> Set of tasks:
[a] Translate this sentence from the interview on non-profit direct marketing into Spanish: "So direct marketing is important to non-profits because of the amount of revenue that comes in, because of the unrestricted nature of that revenue."
[b] Write out the part of the interview on non-profit direct marketing starting with "Shelly Singh: –" and going on through "Committee. Welcome, Shannon.".

By implementing these key takeaways, digital marketers can enhance their strategies and drive better results in their campaigns.
Shannon McCracken: – Many non-profit organizations rely on their direct marketing and more to the point their donors who give through direct marketing channels. So direct marketing is important to non-profits because of the amount of revenue that comes in, because of the unrestricted nature of that revenue. So there’s always some sort of economic roller coaster and direct marketing has some predictability even through that. Social media is a great place to find new audiences and start to talk about, educate on the mission, on the work that you’re doing as well as your brand.
Shelly Singh: – Hello and welcome to The Growth Genius Series brought to you by DMAAsia and Infidigit. My name is Shelly and I’m the host of this series. Today our guest speaker is Shannon McCracken. Shannon is founding CEO of the non-profit Alliance, an association that was launched in 2018 with unprecedented support to promote, protect and strengthen the non-profit sector. She was named to The Nonprofit Times Power and Influence top 50 in 2022. Prior to her role with TNPA, Shannon spent two years as Charity Navigator’s Chief development officer facilitating communication with non-profit organizations and dramatically increasing resources to ensure successful implementation of a new strategic plan. She now serves on Charity Navigator’s board of directors, Shannon also served as a DMA Nonprofit Federation Advisory Council chair and chair of the Ethics Committee. Welcome, Shannon.
Shannon: – Thank you, Shelly, it’s a pleasure to be here.
Shelly: – So Shannon, please tell us little about your professional journey and how you started with the non-profit industry, how did you develop your interest in this?
Shannon: – Absolutely. Well you covered a lot of my resume journey, I will say the way I started with the non-profit sector was really coming out of college and wanting to do something in the advertising world. I mean that was really my interest when I was 22-years-old and I was really fortunate in my first role to be not quite an advertising and direct marketing which I didn’t know a lot about and working for non-profit clients and just the bug bit me and I loved what I was doing, I loved the data component of it, blended with the creativity, it just really both sides of my brain were challenged and this added bonus, right, of working in the non-profit and the social impact space. And so my second job was actually within the Special Olympics, within a large non-profit organization and I thought I would stay there for a couple years and learn the ropes and I stayed for 17 years. And it was because of the challenging work that we were doing that constantly changed and we kept raising the bar for ourselves and what we were looking to accomplish. I worked with really wonderful people and then the mission itself. So when it was time to move on from that, as you said I was looking for something that was a little bit more kind of ten thousand foot level for the sector and how I could think about the health and sustainability of the sector overall and so that landed me really fantastic opportunity with the Charity Navigator for a couple years and then I was invited to come in and help launch this new Association for Non-Profit Organizations and Companies that work with nonprofits and so it’s just been a really unplanned but like rolled out beautifully sort of journey.

> Record list:
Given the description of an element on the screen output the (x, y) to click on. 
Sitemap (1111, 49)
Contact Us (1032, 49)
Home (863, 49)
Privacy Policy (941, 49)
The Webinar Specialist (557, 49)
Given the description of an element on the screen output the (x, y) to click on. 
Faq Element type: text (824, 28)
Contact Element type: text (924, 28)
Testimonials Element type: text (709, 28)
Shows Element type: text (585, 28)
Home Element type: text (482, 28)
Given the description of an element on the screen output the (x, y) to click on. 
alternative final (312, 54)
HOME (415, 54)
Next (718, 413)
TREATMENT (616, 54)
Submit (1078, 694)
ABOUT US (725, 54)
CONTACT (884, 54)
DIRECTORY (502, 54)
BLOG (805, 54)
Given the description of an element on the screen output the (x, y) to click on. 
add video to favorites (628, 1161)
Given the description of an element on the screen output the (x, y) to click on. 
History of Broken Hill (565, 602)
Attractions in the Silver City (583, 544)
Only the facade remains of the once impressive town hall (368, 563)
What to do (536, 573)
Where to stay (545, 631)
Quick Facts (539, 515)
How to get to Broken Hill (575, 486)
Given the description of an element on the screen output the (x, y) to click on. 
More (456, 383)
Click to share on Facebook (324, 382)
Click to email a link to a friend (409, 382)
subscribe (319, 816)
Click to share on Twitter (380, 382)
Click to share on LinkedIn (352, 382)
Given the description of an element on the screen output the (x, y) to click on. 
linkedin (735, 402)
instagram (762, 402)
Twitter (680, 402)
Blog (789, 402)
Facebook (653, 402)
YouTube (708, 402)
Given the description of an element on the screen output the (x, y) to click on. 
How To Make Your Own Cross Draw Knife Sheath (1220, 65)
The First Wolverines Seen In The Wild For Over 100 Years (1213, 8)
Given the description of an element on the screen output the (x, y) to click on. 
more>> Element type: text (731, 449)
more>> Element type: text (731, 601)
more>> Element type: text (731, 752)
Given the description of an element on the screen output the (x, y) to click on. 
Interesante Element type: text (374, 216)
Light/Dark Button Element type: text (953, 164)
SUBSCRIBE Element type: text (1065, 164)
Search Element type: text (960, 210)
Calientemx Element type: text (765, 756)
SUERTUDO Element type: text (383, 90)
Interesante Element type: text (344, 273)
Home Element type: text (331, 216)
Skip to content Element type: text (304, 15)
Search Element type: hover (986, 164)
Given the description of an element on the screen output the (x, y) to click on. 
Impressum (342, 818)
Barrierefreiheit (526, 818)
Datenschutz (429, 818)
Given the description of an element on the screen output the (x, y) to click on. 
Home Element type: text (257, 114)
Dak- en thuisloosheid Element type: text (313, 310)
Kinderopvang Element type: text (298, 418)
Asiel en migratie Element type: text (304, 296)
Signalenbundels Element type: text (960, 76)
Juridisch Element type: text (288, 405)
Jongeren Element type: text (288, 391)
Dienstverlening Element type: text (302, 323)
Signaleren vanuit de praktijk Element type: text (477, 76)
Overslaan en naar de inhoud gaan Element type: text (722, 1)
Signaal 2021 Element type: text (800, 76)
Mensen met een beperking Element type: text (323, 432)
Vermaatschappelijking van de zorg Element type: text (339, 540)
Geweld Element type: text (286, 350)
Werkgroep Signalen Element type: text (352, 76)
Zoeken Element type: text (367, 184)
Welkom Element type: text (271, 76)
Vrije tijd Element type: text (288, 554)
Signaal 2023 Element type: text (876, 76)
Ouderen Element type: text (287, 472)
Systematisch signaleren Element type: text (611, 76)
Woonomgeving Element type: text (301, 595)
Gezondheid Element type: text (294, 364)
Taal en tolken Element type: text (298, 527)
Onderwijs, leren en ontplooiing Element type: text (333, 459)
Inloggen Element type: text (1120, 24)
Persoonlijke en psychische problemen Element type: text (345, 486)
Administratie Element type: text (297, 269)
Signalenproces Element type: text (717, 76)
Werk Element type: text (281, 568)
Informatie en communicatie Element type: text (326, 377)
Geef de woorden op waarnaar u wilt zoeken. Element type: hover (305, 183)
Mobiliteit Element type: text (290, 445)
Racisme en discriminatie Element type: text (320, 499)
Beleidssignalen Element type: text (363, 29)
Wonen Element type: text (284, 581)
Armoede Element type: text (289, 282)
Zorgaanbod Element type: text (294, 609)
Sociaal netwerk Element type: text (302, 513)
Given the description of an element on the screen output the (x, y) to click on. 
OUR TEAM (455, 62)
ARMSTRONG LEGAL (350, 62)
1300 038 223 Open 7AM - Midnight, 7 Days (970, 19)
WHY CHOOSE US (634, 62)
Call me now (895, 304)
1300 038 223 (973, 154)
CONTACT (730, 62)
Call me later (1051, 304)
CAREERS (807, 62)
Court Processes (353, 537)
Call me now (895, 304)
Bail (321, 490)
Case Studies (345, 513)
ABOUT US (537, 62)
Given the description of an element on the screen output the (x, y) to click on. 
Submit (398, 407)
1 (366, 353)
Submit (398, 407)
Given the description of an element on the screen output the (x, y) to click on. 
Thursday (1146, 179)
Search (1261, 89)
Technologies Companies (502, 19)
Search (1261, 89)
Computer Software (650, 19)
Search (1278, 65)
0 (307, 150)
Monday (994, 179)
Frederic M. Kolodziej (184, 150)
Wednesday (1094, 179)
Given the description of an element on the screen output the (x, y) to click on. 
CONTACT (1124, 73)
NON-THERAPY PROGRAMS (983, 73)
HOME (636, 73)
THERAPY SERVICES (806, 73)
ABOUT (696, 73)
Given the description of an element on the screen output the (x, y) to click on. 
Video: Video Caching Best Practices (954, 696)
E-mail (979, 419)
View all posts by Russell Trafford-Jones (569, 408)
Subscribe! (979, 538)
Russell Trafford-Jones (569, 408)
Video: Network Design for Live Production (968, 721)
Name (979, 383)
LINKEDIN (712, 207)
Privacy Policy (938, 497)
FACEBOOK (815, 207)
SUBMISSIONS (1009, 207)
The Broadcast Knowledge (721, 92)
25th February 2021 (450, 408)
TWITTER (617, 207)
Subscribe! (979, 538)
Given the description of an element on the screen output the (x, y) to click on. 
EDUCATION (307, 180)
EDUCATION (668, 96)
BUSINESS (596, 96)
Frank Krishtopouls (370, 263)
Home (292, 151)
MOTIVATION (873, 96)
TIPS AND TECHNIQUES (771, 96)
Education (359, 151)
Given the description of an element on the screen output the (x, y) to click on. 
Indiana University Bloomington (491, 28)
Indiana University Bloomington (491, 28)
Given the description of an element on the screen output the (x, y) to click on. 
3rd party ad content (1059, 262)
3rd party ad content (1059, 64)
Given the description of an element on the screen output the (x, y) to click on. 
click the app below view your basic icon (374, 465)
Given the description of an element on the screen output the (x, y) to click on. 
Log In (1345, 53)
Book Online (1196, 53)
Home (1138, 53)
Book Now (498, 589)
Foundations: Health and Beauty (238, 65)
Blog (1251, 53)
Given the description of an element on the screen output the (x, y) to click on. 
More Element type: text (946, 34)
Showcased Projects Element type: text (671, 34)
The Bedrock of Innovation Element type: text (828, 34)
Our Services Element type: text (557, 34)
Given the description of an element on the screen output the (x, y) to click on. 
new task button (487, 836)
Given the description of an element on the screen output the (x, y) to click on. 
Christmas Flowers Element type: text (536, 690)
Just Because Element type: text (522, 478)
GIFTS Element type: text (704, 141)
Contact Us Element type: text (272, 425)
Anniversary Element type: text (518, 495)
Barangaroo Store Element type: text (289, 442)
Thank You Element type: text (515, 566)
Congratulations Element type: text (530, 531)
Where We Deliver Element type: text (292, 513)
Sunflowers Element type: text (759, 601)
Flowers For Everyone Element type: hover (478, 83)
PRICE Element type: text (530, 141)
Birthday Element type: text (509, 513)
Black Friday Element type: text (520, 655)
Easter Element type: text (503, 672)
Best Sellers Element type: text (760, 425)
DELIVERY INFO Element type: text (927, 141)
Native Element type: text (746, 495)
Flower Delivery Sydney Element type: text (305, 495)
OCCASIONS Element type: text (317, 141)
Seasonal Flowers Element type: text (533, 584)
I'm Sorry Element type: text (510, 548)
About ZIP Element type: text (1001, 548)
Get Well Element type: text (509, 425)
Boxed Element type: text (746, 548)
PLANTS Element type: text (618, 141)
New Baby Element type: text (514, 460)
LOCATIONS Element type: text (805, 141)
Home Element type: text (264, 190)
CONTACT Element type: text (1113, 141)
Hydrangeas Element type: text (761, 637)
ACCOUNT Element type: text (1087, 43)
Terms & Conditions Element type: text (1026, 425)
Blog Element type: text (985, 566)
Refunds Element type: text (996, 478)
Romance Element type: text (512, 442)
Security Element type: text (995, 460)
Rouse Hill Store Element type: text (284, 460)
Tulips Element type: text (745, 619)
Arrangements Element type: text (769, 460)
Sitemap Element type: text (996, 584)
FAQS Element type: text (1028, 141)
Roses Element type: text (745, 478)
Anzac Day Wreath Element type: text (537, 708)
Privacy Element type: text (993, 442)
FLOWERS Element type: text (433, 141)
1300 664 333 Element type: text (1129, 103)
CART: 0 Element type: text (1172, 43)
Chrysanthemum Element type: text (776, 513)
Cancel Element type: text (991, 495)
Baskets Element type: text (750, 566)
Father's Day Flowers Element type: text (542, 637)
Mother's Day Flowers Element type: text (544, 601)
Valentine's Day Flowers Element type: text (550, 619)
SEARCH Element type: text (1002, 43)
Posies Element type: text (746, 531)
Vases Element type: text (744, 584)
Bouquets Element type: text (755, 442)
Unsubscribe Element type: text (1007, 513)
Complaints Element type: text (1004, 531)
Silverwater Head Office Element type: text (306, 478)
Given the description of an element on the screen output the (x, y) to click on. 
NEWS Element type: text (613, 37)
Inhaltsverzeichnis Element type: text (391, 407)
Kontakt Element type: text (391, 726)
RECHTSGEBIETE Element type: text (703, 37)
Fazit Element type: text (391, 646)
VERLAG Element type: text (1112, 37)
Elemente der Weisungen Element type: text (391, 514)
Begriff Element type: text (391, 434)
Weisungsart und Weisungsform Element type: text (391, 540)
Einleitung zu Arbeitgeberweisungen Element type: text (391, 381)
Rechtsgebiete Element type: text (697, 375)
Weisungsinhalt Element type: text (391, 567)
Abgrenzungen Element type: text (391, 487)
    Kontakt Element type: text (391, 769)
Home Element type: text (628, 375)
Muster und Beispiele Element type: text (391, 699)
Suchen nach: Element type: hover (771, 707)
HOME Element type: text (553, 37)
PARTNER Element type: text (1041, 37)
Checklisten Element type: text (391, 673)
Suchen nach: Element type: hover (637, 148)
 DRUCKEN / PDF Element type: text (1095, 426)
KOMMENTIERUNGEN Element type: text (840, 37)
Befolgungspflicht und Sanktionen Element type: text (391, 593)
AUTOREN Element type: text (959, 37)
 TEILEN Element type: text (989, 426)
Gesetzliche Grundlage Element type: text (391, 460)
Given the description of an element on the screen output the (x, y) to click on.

> Response list:
[a] Así que el marketing directo es importante para las organizaciones sin fines de lucro debido a la cantidad de ingresos que entran y al carácter no restringido de esos ingresos.

[b]
Shelly Singh: – Hello and welcome to The Growth Genius Series brought to you by DMAAsia and Infidigit. My name is Shelly and I’m the host of this series. Today our guest speaker is Shannon McCracken. Shannon is founding CEO of the non-profit Alliance, an association that was launched in 2018 with unprecedented support to promote, protect and strengthen the non-profit sector. She was named to The Nonprofit Times Power and Influence top 50 in 2022. Prior to her role with TNPA, Shannon spent two years as Charity Navigator’s Chief development officer facilitating communication with non-profit organizations and dramatically increasing resources to ensure successful implementation of a new strategic plan. She now serves on Charity Navigator’s board of directors, Shannon also served as a DMA Nonprofit Federation Advisory Council chair and chair of the Ethics Committee. Welcome, Shannon.